## [练习题目]
从含有“Given: Click the”的那一行开始，一直到记录结尾，把这些行逐字照抄下来，首尾两行都算在内，答案里不要带图片。
★ ★ ★ ★ ★ ★ ★
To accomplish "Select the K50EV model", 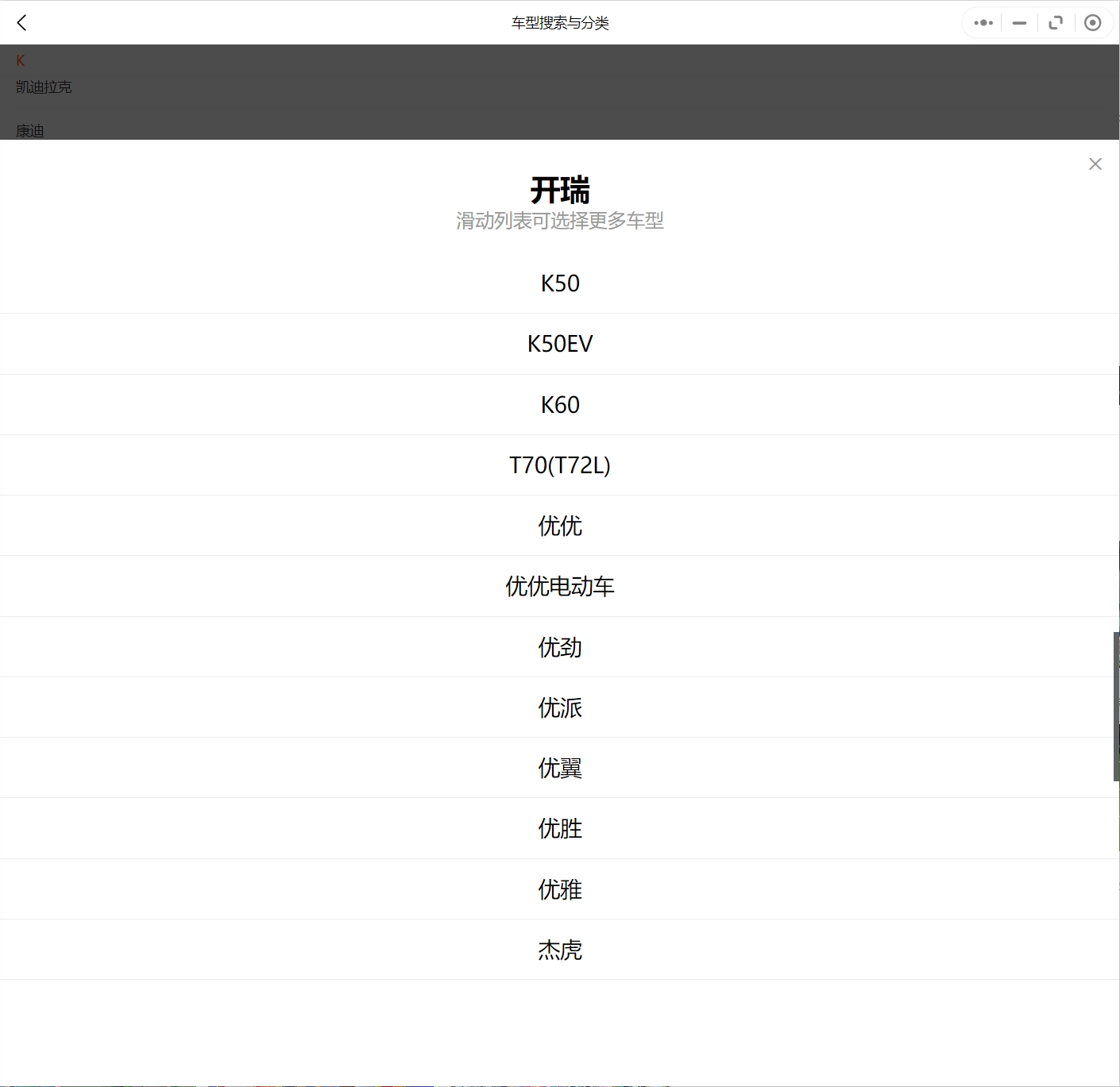I will coord(560,344).
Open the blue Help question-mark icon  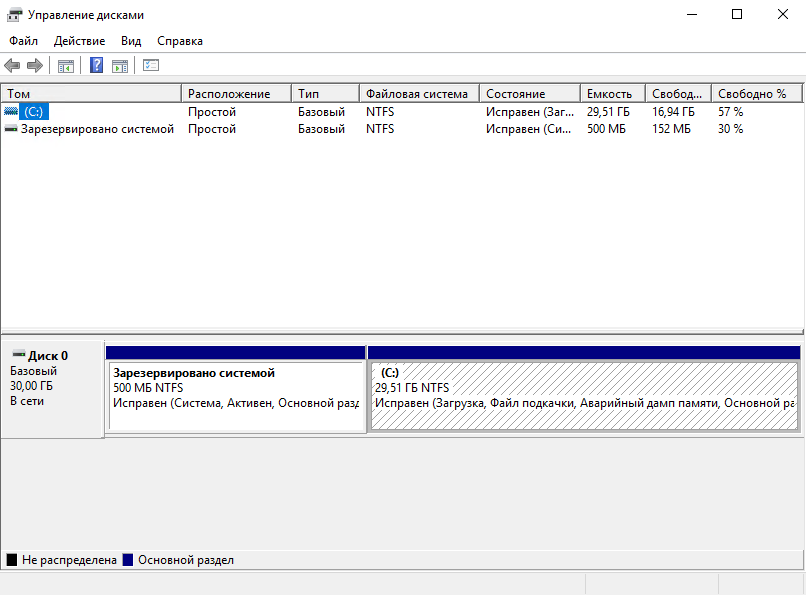click(x=96, y=65)
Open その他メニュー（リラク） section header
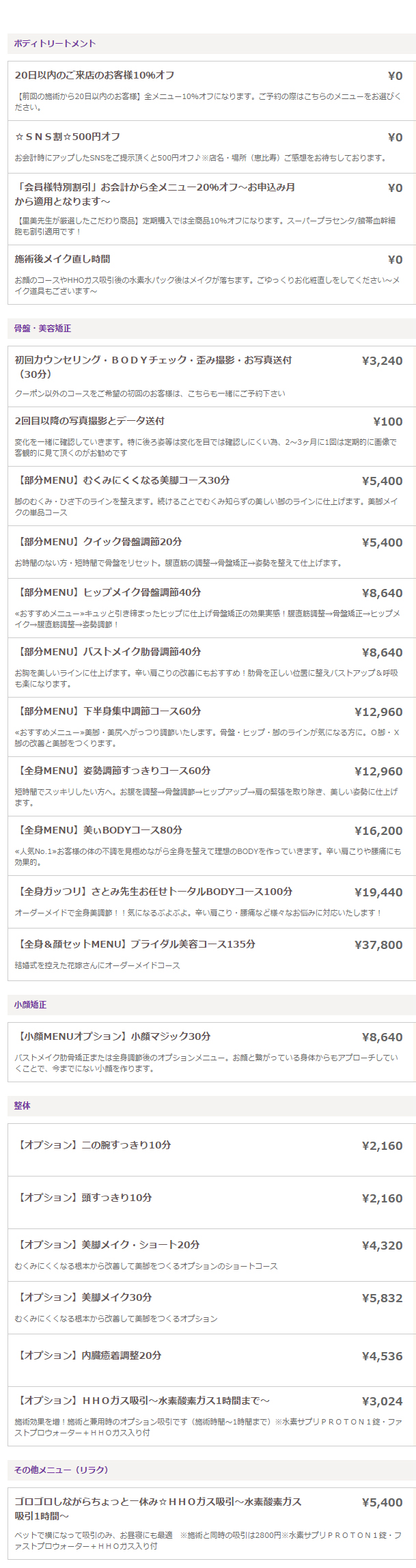Viewport: 416px width, 1568px height. (61, 1470)
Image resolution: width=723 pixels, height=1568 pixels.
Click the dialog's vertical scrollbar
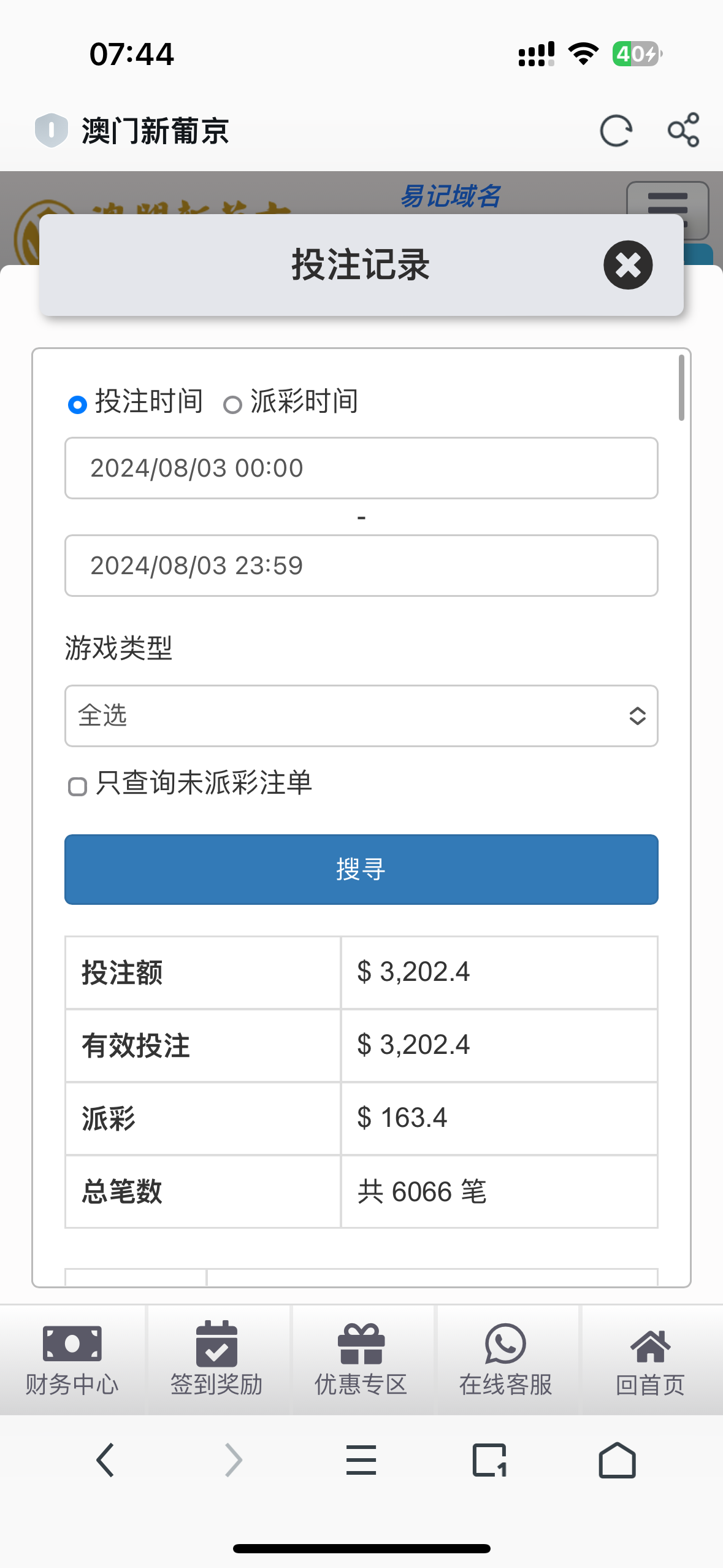click(x=681, y=388)
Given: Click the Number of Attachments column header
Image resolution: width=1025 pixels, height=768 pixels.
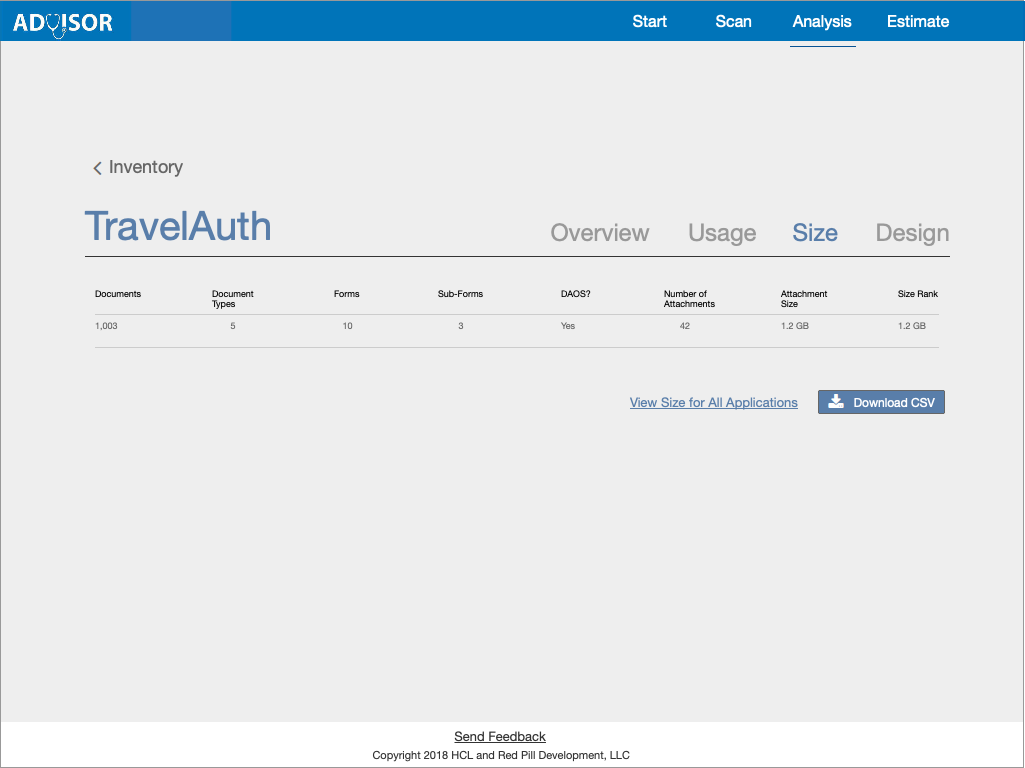Looking at the screenshot, I should (x=689, y=298).
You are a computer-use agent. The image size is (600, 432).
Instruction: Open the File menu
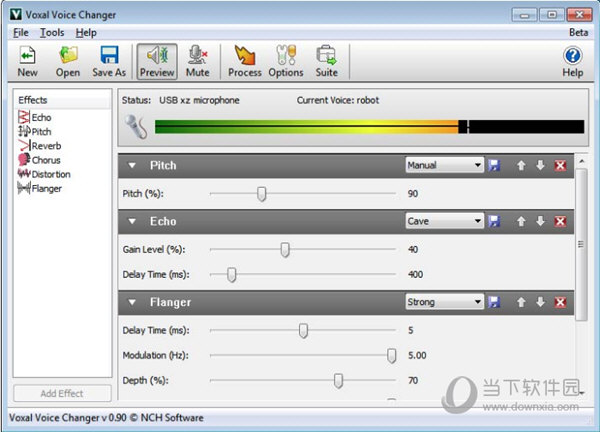(x=21, y=33)
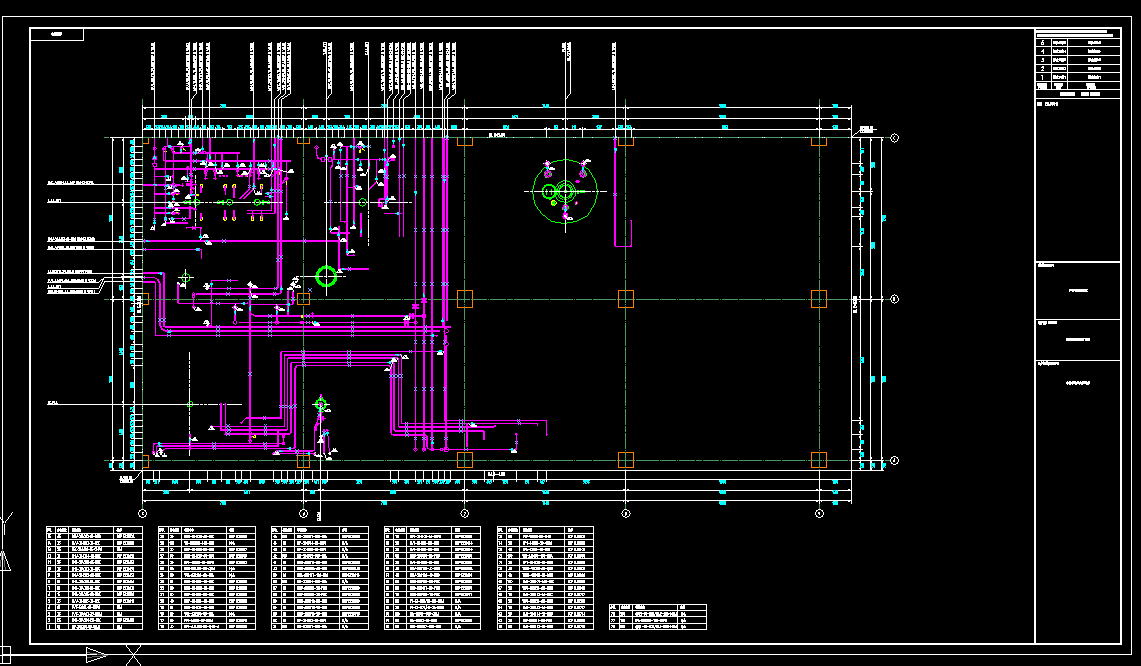This screenshot has height=666, width=1141.
Task: Click the orange column at bottom-right grid corner
Action: tap(819, 460)
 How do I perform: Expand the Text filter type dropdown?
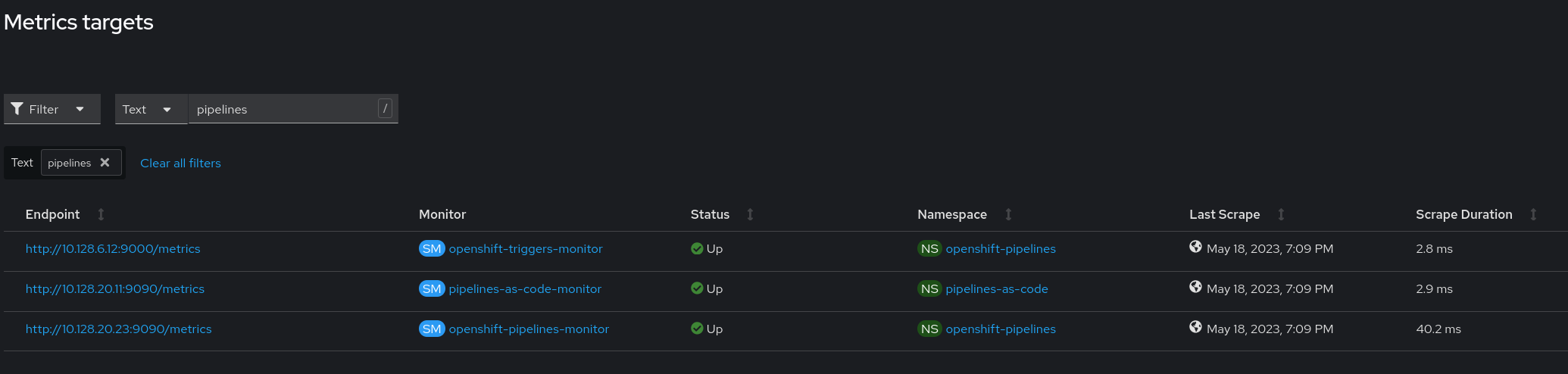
★ ★ ★ ★ ★ ★ ★
## [参考答案]
Given: Click the Number of Attachments column header
Image resolution: width=1025 pixels, height=768 pixels.
Looking at the screenshot, I should (x=689, y=298).
You are a computer-use agent. The image size is (600, 432).
Instruction: Open the File menu
(x=21, y=33)
This screenshot has height=666, width=1141.
Task: Click the orange column at bottom-right grid corner
Action: tap(819, 460)
 How do I perform: Expand the Text filter type dropdown?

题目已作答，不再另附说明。